- Brief A
Transcribe a passage of the submodule code review excerpt, beginning at the words "Yup that it" and stopping after the words "worked my way up.".
- Brief B
Pick up the submodule code review excerpt where it stops, and write its continuation.

Yup that it worth mentioning.

> Another thing worth mentioning in the commit message is that we use the
> combination of setting a child_process' working directory to the submodule
> path and then calling `prepare_submodule_repo_env()` which also sets
> `GIT_DIR` to `.git`, so that we can be certain that those spawned
> processes will not access the superproject's ODB by mistake.
> 
> When reading my suggestions, please keep in mind that I reviewed the
> functions in caller->callee order, i.e. I started at the end of the patch
> and then worked my way up.
> 
> All in all, I like the function structure, but I think there is still a
> bit room for improvement in a v2.

> > +static int verify_submodule_object_name(const char *sm_path,
> > +					  const char *sha1)
> > +{
> > +	struct child_process cp_rev_parse = CHILD_PROCESS_INIT;
> > + > > +	cp_rev_parse.git_cmd = 1;
> > +	cp_rev_parse.no_stdout = 1;
> > +	cp_rev_parse.dir = sm_path;
> 
> So here we specify `sm_path` as current working directory.
> 
> > +	prepare_submodule_repo_env(&cp_rev_parse.env_array);
> 
> And this implicitly sets `GIT_DIR=.git`. Good.
> 
> > +	argv_array_pushl(&cp_rev_parse.args, "rev-parse", "-q",
> > +			 "--verify", NULL);
> > +	argv_array_pushf(&cp_rev_parse.args, "%s^0", sha1);
> 
> After this, we should also append `--` to make sure that we're not parsing
> this as a file name.

Will do!

> Two comments about naming: `sha1` is pretty misleading here, as we do not
> require it to be a SHA-1 (especially in the future in which we switch to
> SHA-256). Besides, what we're really asking for (via that `^0` suffix) is
> a committish. Therefore, I would propose to use `committish` both in the
> parameter name as well as the function name.

- Supplied data

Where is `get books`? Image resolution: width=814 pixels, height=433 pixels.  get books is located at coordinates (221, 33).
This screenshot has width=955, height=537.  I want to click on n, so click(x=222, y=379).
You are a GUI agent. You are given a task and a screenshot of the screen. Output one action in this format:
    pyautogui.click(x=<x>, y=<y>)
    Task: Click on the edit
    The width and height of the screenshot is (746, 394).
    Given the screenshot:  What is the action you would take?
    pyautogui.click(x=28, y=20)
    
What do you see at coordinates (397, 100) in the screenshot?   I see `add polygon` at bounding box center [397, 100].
...
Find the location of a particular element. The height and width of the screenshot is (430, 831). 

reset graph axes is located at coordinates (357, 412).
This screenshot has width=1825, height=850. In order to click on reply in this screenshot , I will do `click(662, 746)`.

- Result A
Yup that it worth mentioning.

> Another thing worth mentioning in the commit message is that we use the
> combination of setting a child_process' working directory to the submodule
> path and then calling `prepare_submodule_repo_env()` which also sets
> `GIT_DIR` to `.git`, so that we can be certain that those spawned
> processes will not access the superproject's ODB by mistake.
> 
> When reading my suggestions, please keep in mind that I reviewed the
> functions in caller->callee order, i.e. I started at the end of the patch
> and then worked my way up.

- Result B
I am not aware of this change. I will take this suggestion into account.

> > +
> > +	if (run_command(&cp_rev_parse))
> > +		return 1;
> > +
> > +	return 0;
> > +}
> > +
> > +static void print_submodule_summary(struct summary_cb *info, int errmsg,
> > +				      int total_commits, int missing_src,
> > +				      int missing_dst, const char *displaypath,
> > +				      int is_sm_git_dir, struct module_cb *p)
> > +{
> > +	if (p->status == 'T') {
> > +		if (S_ISGITLINK(p->mod_dst))
> > +			printf(_("* %s %s(blob)->%s(submodule)"),
> > +				 displaypath, find_unique_abbrev(&p->oid_src, 7),
> 
> The shell script version does this:
> 
>                 sha1_abbr_src=$(GIT_DIR="$name/.git" git rev-parse --short $sha1_src 2>/dev/null ||
>                         echo $sha1_src | cut -c1-7)
> 
> That is not quite the same, as it looks for the abbreviation _in the
> submodule_, not in the current project. So I think `find_unique_abbrev()`
> is not correct here.
> 
> The funny thing is that we _already_ will have called `git rev-parse
> --verify` for both `p->oid_src` and `p->oid_dst` in the submodule, in the
> caller of this function! And while we throw away the result, and while we
> do not pass `--short`, there is no reason why we shouldn't be able to do
> precisely that.

Okay so you are saying that there is no need of a 'find_unique_abbrev()'
since we would be easily able to obtain these values from the caller of
'print_submodule_summary()' right? Maybe we can pass 'oid_src' or
'oid_dst' as an argument?

> > +				 find_unique_abbrev(&p->oid_dst, 7));
> > +		else
> > +			printf(_("* %s %s(submodule)->%s(blob)"),
> > +				 displaypath, find_unique_abbrev(&p->oid_src, 7),
> > +				 find_unique_abbrev(&p->oid_dst, 7));
> > +	} else {
> > +		printf("* %s %s...%s",
> > +			displaypath, find_unique_abbrev(&p->oid_src, 7),
> > +			find_unique_abbrev(&p->oid_dst, 7));
> > +	}
> > +
> > +	if (total_commits < 0)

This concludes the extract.